**What you have to do**.
Please print each record exactly, omitting none of them.

**Provided entries**.
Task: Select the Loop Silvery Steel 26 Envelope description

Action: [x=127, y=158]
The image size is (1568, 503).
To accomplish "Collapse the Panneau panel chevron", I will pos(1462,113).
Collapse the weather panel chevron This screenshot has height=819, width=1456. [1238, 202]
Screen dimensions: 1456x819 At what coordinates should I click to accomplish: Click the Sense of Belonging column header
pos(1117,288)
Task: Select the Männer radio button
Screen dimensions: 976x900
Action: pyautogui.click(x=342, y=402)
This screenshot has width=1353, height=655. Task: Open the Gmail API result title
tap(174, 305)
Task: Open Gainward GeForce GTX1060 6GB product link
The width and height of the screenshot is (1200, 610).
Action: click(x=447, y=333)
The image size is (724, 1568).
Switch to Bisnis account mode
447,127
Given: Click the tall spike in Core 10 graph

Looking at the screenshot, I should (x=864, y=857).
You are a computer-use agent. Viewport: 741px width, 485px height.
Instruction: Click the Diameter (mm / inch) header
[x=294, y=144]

**Answer section**.
Task: Select the Loop Silvery Steel 26 Envelope description

Action: [x=127, y=158]
The image size is (1568, 503).
To accomplish "Collapse the Panneau panel chevron", I will pos(1462,113).
Collapse the weather panel chevron This screenshot has height=819, width=1456. [1238, 202]
Screen dimensions: 1456x819 At what coordinates should I click to accomplish: Click the Sense of Belonging column header
pos(1117,288)
Task: Select the Männer radio button
Screen dimensions: 976x900
Action: pyautogui.click(x=342, y=402)
This screenshot has width=1353, height=655. Task: Open the Gmail API result title
tap(174, 305)
Task: Open Gainward GeForce GTX1060 6GB product link
The width and height of the screenshot is (1200, 610).
Action: click(x=447, y=333)
The image size is (724, 1568).
Switch to Bisnis account mode
447,127
Given: Click the tall spike in Core 10 graph

Looking at the screenshot, I should (x=864, y=857).
You are a computer-use agent. Viewport: 741px width, 485px height.
Instruction: Click the Diameter (mm / inch) header
[x=294, y=144]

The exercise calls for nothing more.